- What the task asks
Tally the lines in the records below that contain the string "point" and give only the count.

Dataset entries

#####

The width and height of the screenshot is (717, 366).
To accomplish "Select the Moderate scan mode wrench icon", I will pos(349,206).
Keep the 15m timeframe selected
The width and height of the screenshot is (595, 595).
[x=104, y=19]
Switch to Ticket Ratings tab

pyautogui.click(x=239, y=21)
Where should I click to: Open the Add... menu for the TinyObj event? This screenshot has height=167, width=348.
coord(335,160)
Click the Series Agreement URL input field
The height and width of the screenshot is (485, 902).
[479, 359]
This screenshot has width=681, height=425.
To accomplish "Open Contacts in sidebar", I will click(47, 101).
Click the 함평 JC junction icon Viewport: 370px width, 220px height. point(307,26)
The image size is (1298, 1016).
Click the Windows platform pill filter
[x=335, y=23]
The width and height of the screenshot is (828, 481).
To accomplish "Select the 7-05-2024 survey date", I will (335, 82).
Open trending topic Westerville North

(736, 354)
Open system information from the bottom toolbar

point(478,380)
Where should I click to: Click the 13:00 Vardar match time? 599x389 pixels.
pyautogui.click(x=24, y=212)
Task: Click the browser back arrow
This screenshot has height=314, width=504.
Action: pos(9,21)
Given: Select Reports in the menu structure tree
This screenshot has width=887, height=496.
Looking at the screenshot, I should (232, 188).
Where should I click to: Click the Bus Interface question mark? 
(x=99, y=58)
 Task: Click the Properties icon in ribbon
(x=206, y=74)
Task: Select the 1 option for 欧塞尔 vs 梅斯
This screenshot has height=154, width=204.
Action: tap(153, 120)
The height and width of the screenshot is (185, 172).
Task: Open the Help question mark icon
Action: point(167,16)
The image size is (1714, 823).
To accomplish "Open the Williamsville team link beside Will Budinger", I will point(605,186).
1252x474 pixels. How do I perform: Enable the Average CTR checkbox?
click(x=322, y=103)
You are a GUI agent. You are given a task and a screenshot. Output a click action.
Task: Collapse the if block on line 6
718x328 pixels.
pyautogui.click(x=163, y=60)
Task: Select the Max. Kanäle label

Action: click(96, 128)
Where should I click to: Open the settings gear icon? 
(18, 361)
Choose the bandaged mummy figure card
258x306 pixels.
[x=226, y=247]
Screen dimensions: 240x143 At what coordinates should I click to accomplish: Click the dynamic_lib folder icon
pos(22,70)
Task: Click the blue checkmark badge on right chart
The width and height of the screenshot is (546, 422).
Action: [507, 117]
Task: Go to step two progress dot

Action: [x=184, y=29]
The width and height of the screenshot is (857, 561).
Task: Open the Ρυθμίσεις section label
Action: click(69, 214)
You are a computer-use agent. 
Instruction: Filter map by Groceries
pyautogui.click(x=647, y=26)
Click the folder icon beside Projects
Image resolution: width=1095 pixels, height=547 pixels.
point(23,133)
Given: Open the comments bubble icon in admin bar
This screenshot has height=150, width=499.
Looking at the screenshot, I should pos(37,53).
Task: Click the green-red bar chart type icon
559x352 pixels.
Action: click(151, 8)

#####

- Reply
5